Das Spiel der Demokratie
Viele meiner Generation haben früher zu anderen Nationalmannschaften gehalten, egal wie mies die Fußball spielten. Sie haben das Spiel unserer Mannschaft schlecht geredet – wozu sie meist nicht mal übertreiben mussten. Manche fragen sich noch heute: Warum nicht überhaupt den ganzen Zirkus ablehnen? Zum einen macht Fußball schauen (und spielen) schlicht Spaß. Zum anderen hat Fußball einen zivilisatorischen Effekt. Darauf hat der Soziologe Norbert Elias hingewiesen: http://www.sepp-duerr.de/upload/pdf/100529_MM_Interview_Fuball.pdf. Er ist geradezu ein Sinnbild demokratischer Konflikt- und Gewaltbewältigung. Fußball fesselt außerdem, weil er authentisch ist, meint Armin Nassehi: „Fußball ist eine riesengroße Inszenierung, aber das Spiel selbst ist echt. Sobald angepfiffen ist, ist alles offen. Sogar eine Mannschaft mit einem 200 Mal höheren Etat als die gegnerische kann gegen diese verlieren. An solche echten Situationen sind wir in modernen Gesellschaften immer weniger gewöhnt.“

Gesellschaftliche Utopie
Vor allem aber gehe es darum, erklärt Nassehi, „Teil einer großen Geschichte zu sein“ – http://www.uni-muenchen.de/aktuelles/spotlight/2014_meldungen/fussball_tonspur.html:
„Sogar wer eine Deutschlandflagge sonst nur mit der Kneifzange anfassen würde, hängt sie sich jetzt ans Auto.“ Dieser Wunsch, Zugehörigkeit auszudrücken, habe eben nicht nur mit dem Sport zu tun. Es geht auch um ein tiefes Bedürfnis, das in jedem von uns steckt: mit anderen gemeinsam was Sinnvolles zu machen. Dieses Bedürfnis wird gesellschaftlich sonst nirgends befriedigt.
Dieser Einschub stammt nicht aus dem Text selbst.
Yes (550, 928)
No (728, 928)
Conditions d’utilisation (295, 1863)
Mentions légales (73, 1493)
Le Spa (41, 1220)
Das Schlimme ist, dass die Deutschen die Erfahrung, dass alle an einem Strang ziehen, eigentlich nur im Krieg, im Überfall auf andere Völker gemacht haben. Man denke nur an die Kriegsbegeisterung am Anfang des ersten Weltkriegs. Fußball bietet ein positives Ersatz-Ziel. Er ist nicht zuletzt ein Symbol für ein gesellschaftliches Zusammenleben, wie wir es uns wünschen, aber bisher nicht bekommen.